Toujours en mai 2022, Ferdinand Marcos Jr., le fils de l’ancien dictateur philippin, a été élu Président des Philippines. Un rapport récent des Amis de la Terre Philippines / LRC (rapport en anglais) soulève d’énormes inquiétudes pour les millions d’autochtones du pays, car l’accaparement des terres, la marginalisation sociale et économique, la criminalisation et les violations des droits humains risquent d’être encore pires que sous le régime précédent.

Ailleurs, nous continuons à nous opposer à l’occupation illégale de la Palestine et à la guerre en Ukraine. Nous travaillons avec nos alliés pour soutenir les luttes en Colombie et au Mozambique entre autres. Nous avons assisté à un rétrécissement de l’espace accordé à la société civile dans le monde entier, depuis la « Législation anti-terroriste » au Mozambique à la « Loi sur le maintien de l’ordre » en Angleterre. Nous travaillons sur des stratégies pour adresser ces situations en 2023.

Consultez le portail numérique SSI pour plus d’informations sur nos principales campagnes de solidarité, et visitez notre page consacrée à la CDB pour en savoir plus sur nos revendications à la #COP15.


En detail : Comment fonctionne le Système de Solidarité Internationaliste ?

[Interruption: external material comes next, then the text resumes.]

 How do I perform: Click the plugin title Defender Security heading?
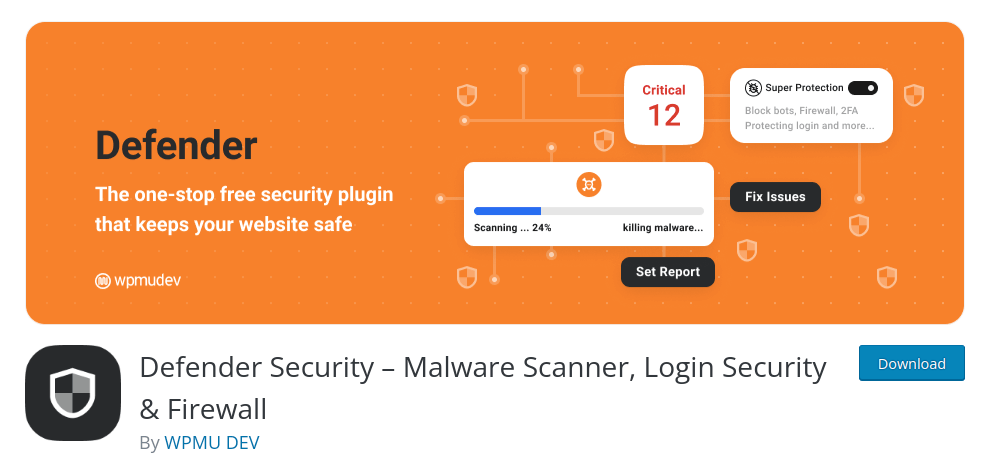(483, 388)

Notre Système de Solidarité Internationaliste est dirigé par une équipe décentralisée, agissant du niveau local au niveau mondial. Il y a des points focaux dans chaque région dont les activités sont coordonnées par un point focal basé au secrétariat international. Le Comité exécutif de la fédération fournit une orientation politique, tandis que les équipes chargées des programmes et de la communication jouent également un rôle.

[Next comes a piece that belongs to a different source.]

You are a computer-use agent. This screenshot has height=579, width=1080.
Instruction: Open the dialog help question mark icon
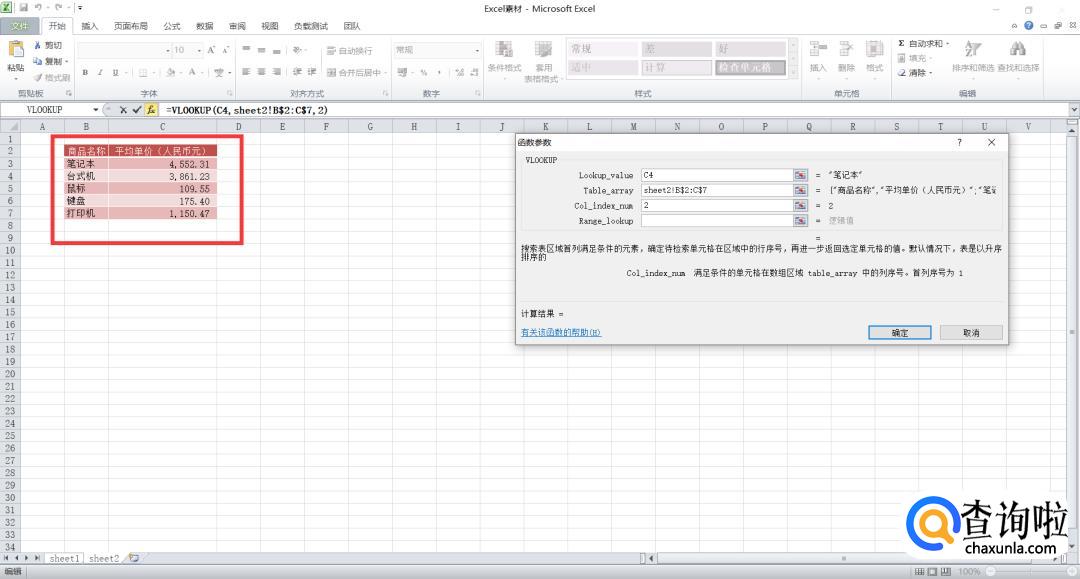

Le SSI travaille selon quatre axes principaux : formation politique, documentation et analyse, réponse rapide et mobilisation.

  • La formation politique vise à élargir la conscience politique des défenseur.es et à sensibiliser et éduquer le grand public sur leur rôle en tant que sujets politiques. Nous utilisons des méthodes d’éducation populaire, éclairées par une analyse actualisée du contexte politique, avec un accent particulier sur les droits des peuples et des défenseur.es. Nous organisons des espaces d’apprentissage et d’échange, comme des ateliers, des webinaires et des événements, souvent en collaboration avec des mouvements alliés comme La Via Campesina et Marche mondiale des femmes.
  • La documentation et l’analyse consistent à cartographier et à analyser les schémas de menaces et de violences à l’encontre des défenseur.es. Grâce à cela, nous construisons une base de données et une histoire collective des luttes contre l’injustice à travers le monde, à partir desquelles nous pouvons visualiser et analyser la nature systémique de ces attaques. Cela peut nous aider à anticiper et à prévenir les attaques, ainsi que pour faire pression en faveur de mesures qui s’attaquent aux causes profondes des injustices. Cela permet de renforcer les mouvements sociaux grâce à une compréhension collective et à une plus grande capacité d’agir dans le cadre de la solidarité internationaliste.
  • Des mécanismes de réponse rapide sont en place pour les situations d’urgence auxquelles sont confrontés les défenseur.es, leurs familles et leurs communautés. Les réponses comprennent des mesures de sécurité immédiates, la fourniture d’une aide d’urgence ainsi qu’un suivi et un soutien permanents des processus de justice.
  • Mobiliser l’action politique signifie amener les militants, les groupes et les mouvements sociaux à agir ensemble, avec des messages cohérents et des demandes collectives.

Lorsqu’une demande de solidarité parvient au SSI, l’équipe évalue la situation et décide de la réponse à apporter à court et à long terme – qu’il s’agisse de verser des fonds pour assurer la sécurité d’une personne en danger, de demander à des groupes d’écrire des lettres pour faire pression sur les gouvernements, ou d’utiliser les médias sociaux pour exprimer des demandes et attirer l’attention. Nous cherchons à être stratégiques en utilisant les différents points d’entrée pour exercer une pression politique – les gouvernements, les rapporteurs spéciaux de l’ONU, les mécanismes au niveau européen et le grand public.

Image des Amis de la Terre Brésil. La pancarte dit : « Sauver l’Amazonie et ses peuples, c’est sauver le climat de la planète ».